Thursday, October 15, 2009

Climate Change: A devil's advocate

Today is, apparently, Blog Action Day. A day where bloggers blog about one issue of global importance, to raise awareness and to further a dialogue.

This year, the issue is climate change. I've always had a very market-driven view of climate change. So, in effect, I don't really care. It'll work itself out.

The problem, I think, is that climate changes very, very slowly. This is good for us, since it gives us time to respond to problems. That is to say, climate "problems" are solved by technology.

Let's say the world gets too warm. First of all, it's not clear that warming is a bad thing. Warming encourages plant life. But, anyways, let's ignore the positive effects. What would we do? We'd create areas with more shade, use the extra sun to power solar energy cells, and use the power to create more freeon (or something).

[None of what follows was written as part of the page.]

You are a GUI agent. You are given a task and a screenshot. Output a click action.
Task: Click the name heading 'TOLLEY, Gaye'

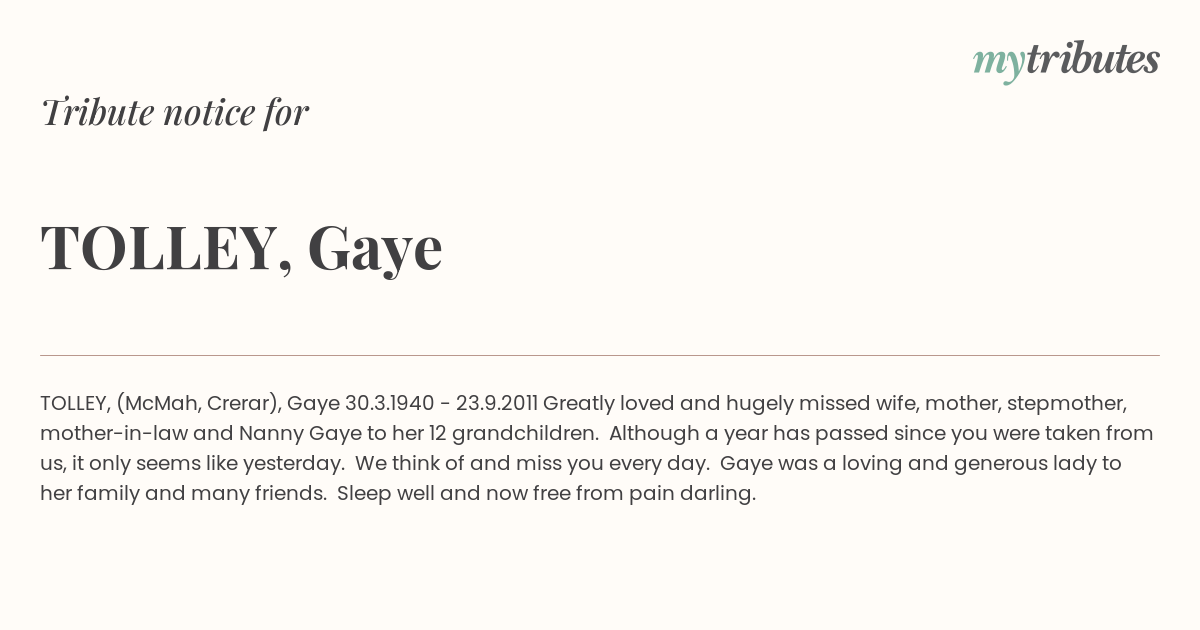pos(241,248)
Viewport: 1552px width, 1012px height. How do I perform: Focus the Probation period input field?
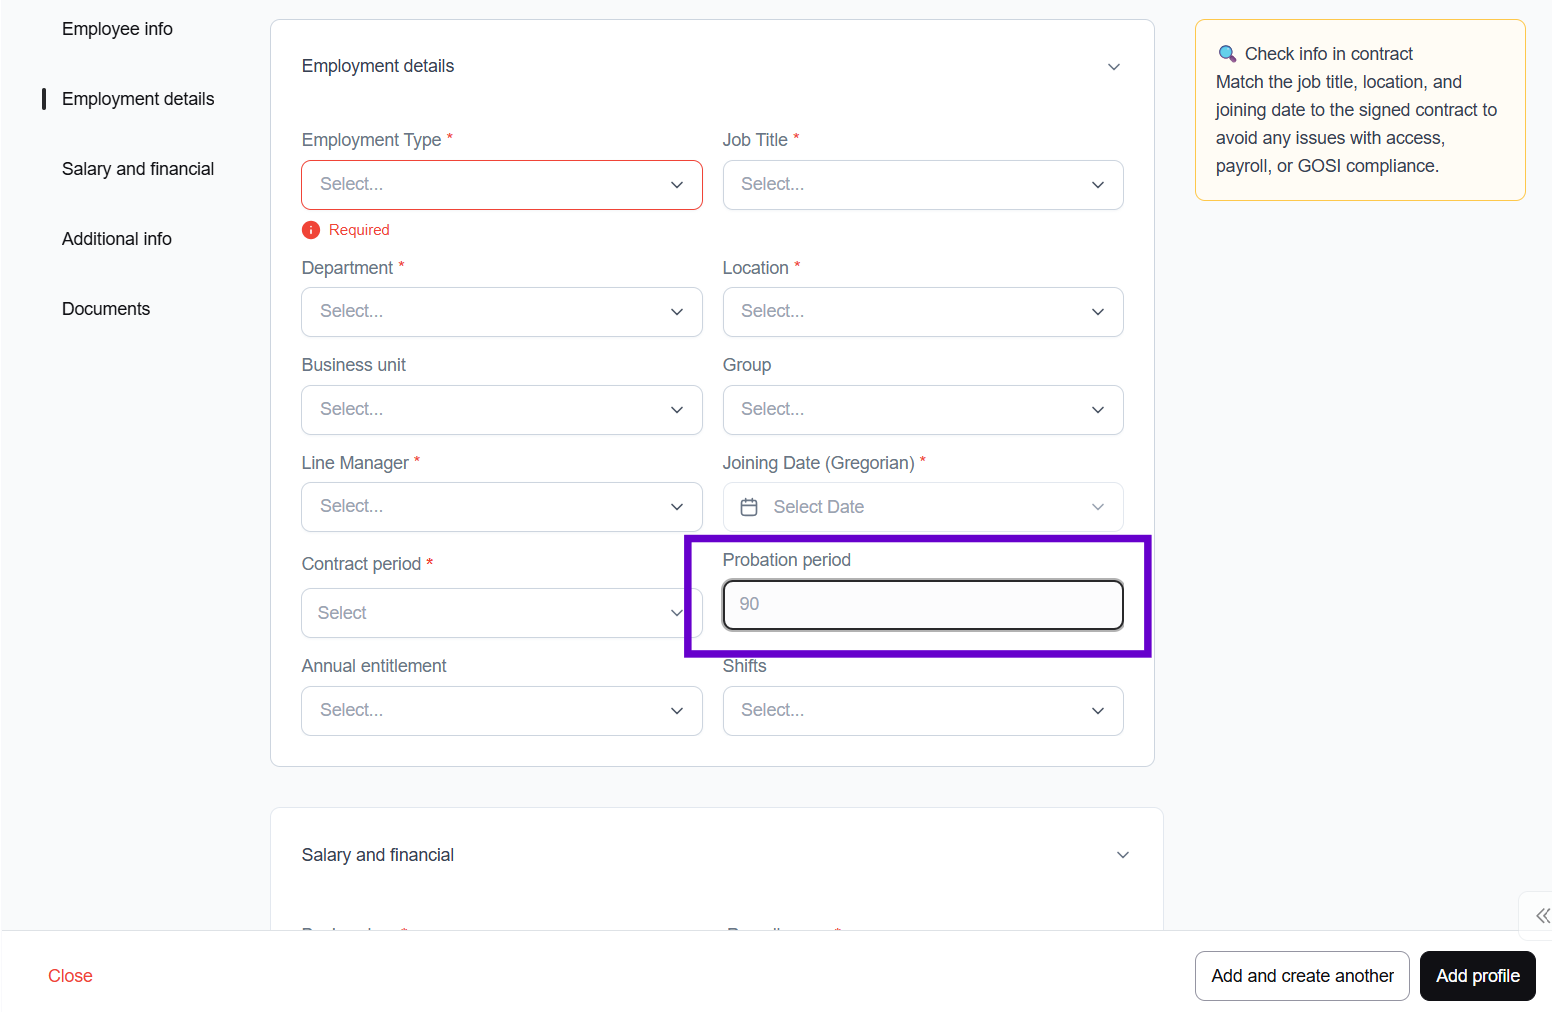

Let's say the water level rises. We'll have elevated houses and buildings, and possibly start to travel by waterway. Or, we could create bubble cities a la sci-fi stories.

Let's say the entire environment becomes unuseable. That is, we can't go outside at all. Maybe we don't have an ozone layer anymore, maybe the storms are too strong, maybe the heat would kill us, maybe we'd be underwater--whatever. What then? We'd dig underground and create towers. We'd have wind and water turbines to take advantage of the chaos outside of our towers, and we'd cover the towers in solar panels. With that, we can create our own artificial light, and have towers of greenhouses to grow whatever plants we need to survive, and raise cattle there to graze on grass indoors, or something. We could grow whatever we needed to keep us healthy and have plenty of diversity in our diets.

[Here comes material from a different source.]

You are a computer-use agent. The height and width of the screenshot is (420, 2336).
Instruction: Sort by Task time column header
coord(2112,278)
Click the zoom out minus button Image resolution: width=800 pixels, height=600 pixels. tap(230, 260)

This may seem far-fetched, but it's within the realm of possibility, and is likely even very feasible. As resources become more scarce, prices go up. This creates financial incentive for companies to invest in this sort of stuff--the technology is available, it's just a matter of the towers being too darn expensive. If there was enough demand to support it, though, this would become reality.

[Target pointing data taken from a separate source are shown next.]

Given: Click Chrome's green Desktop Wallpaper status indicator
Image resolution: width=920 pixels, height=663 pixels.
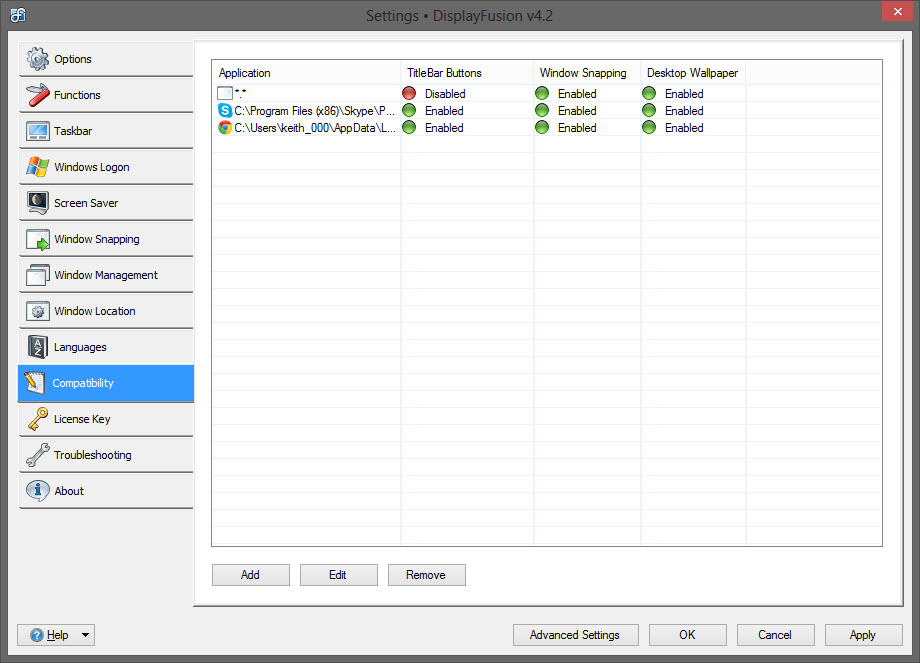Looking at the screenshot, I should point(649,128).
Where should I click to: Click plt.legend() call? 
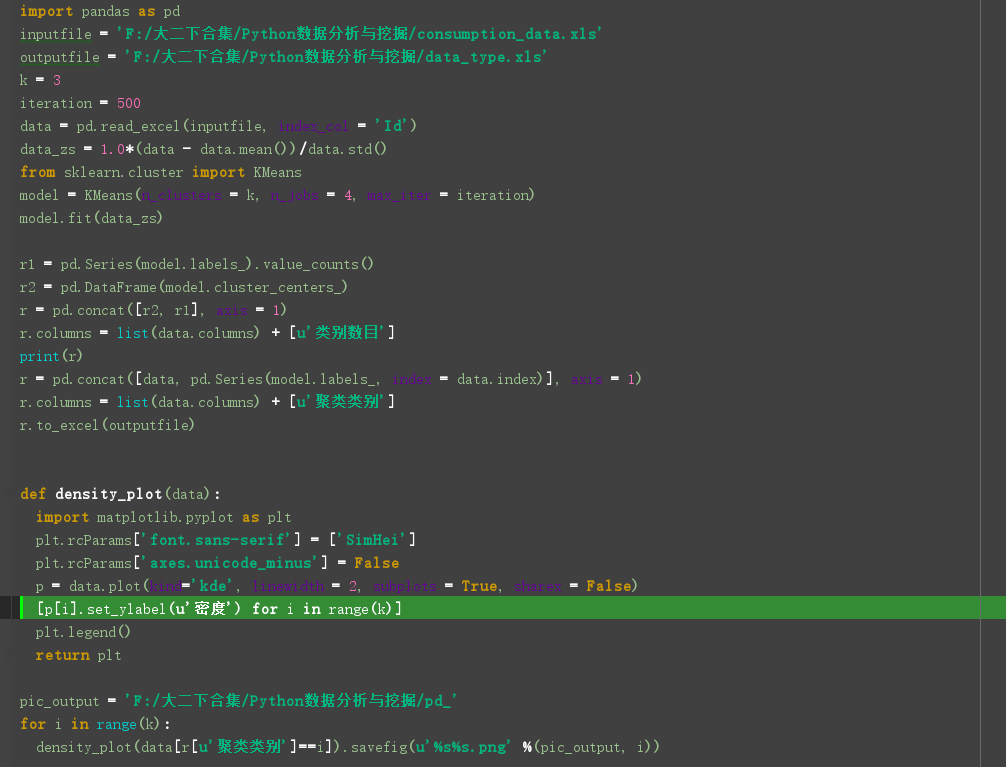[82, 631]
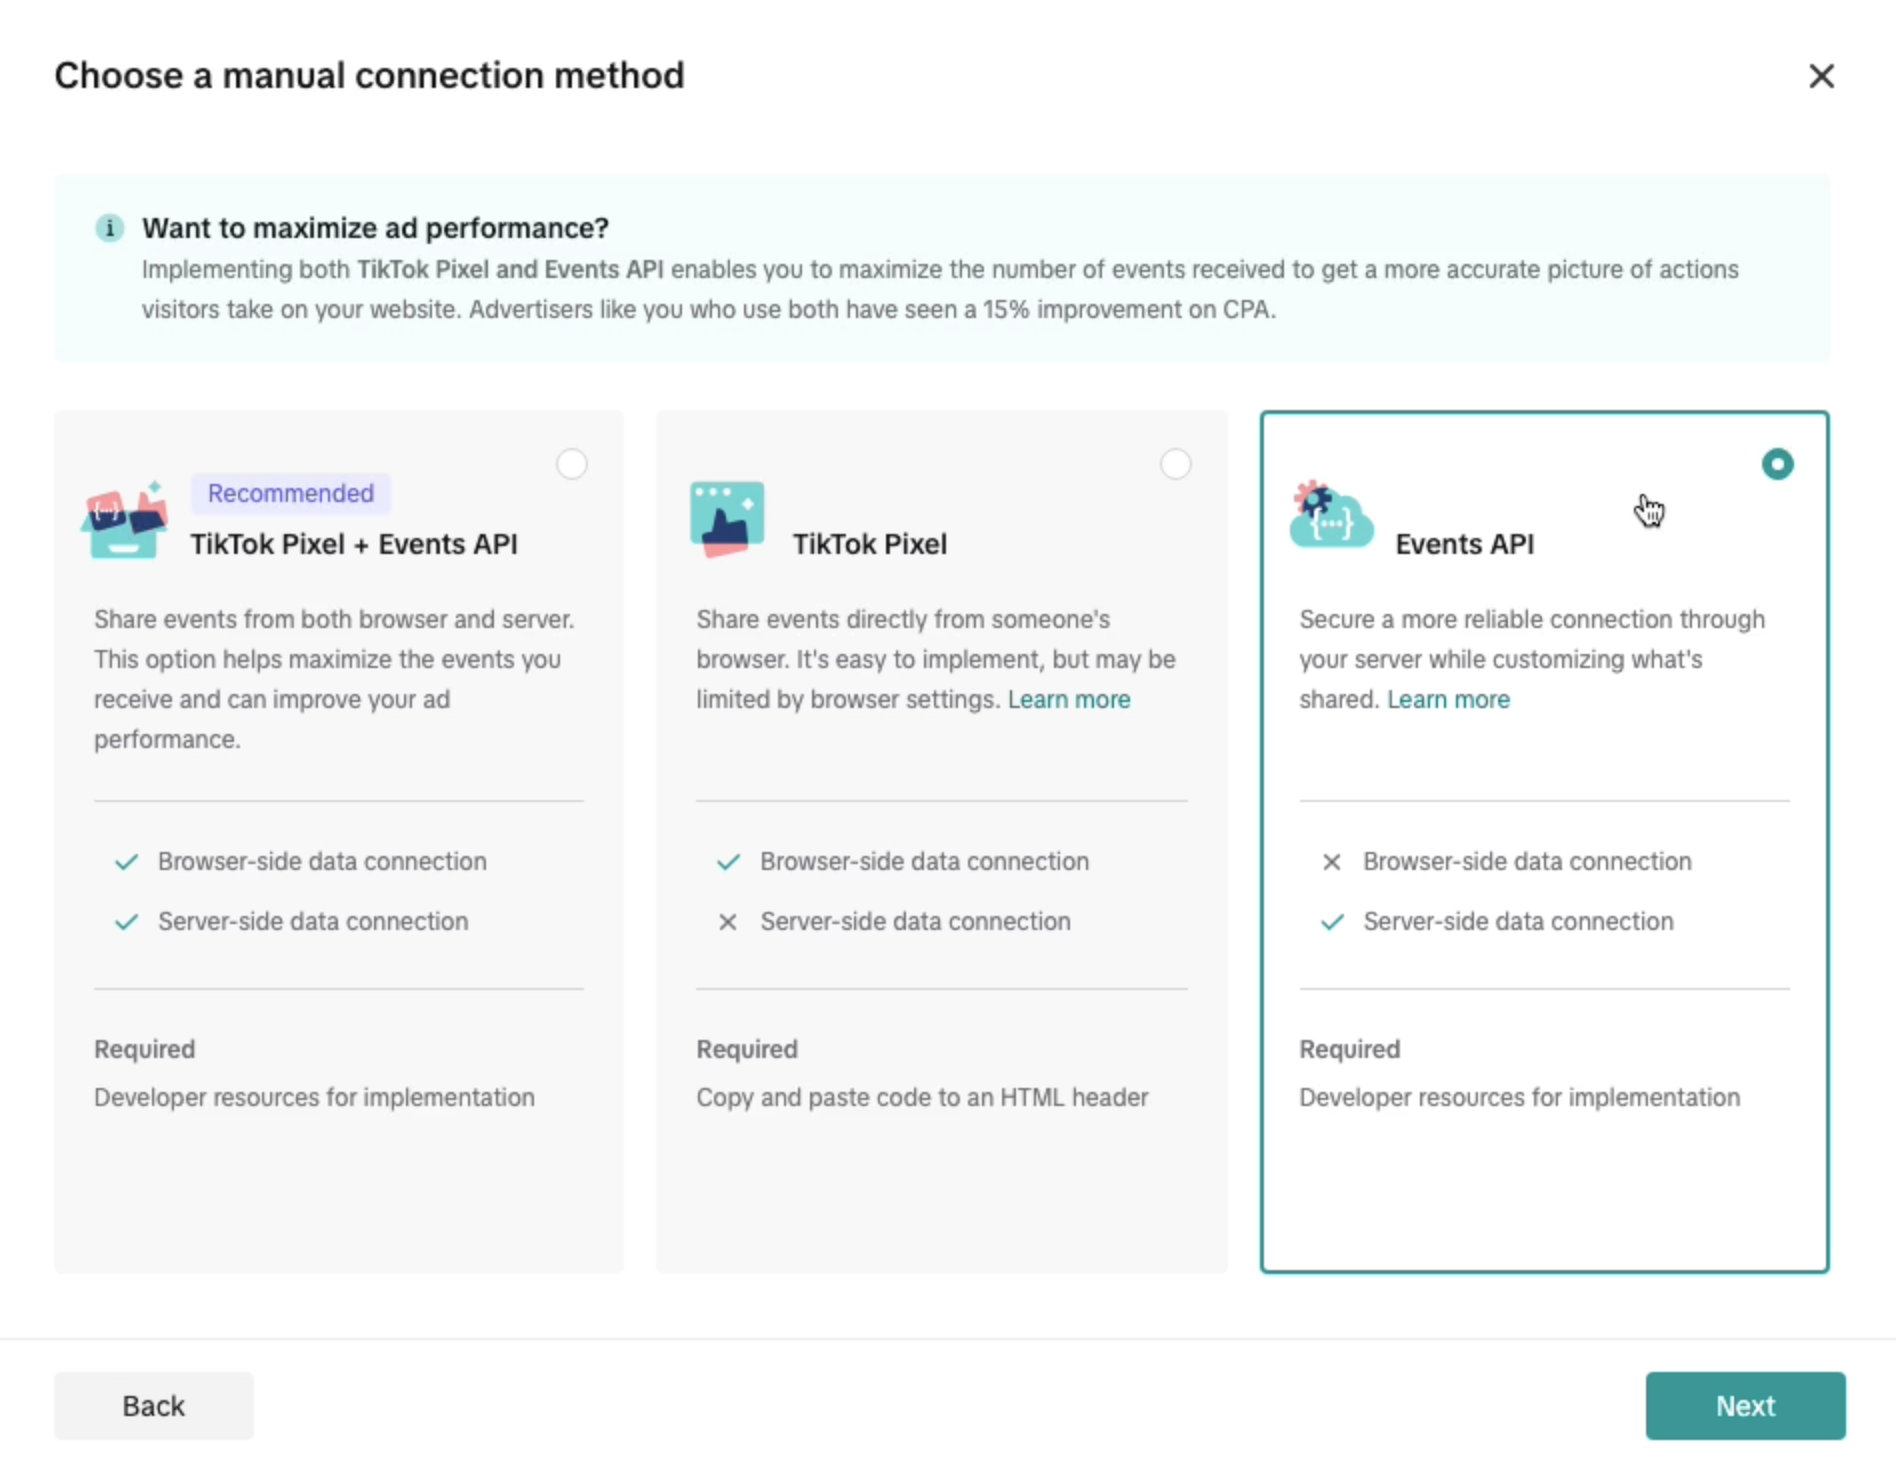Click the Events API card title

[1464, 544]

My point is this: though any kind of change is painful (see the most recent recession), climate change is not a deal-breaker. Climate change doesn't lead to the end of humanity as we know it. The human race would get along, still. And, who's to say such a futuristic world is better or worse? It's important to note that in this view of the world, our survival depends on technological advancement and development.

On the other hand, I think sustainability initiatives are great. I don't care so much about the environmental impacts of fossil fuels so much, but I don't think it's a good idea to rely on relatively volatile countries for vital energy. If OPEC decides to turn off the spigot again, that would really hurt us, and that's a pretty big weakness. But we're headed in the right direction.

Preservation programs can be pretty bad, though. When your neighborhood keeps out developers, that just hinders progress. We need to develop communities to be ready for the technological advances that need to come to prepare us for the future. Old neighborhoods in growing city centers can cause problems.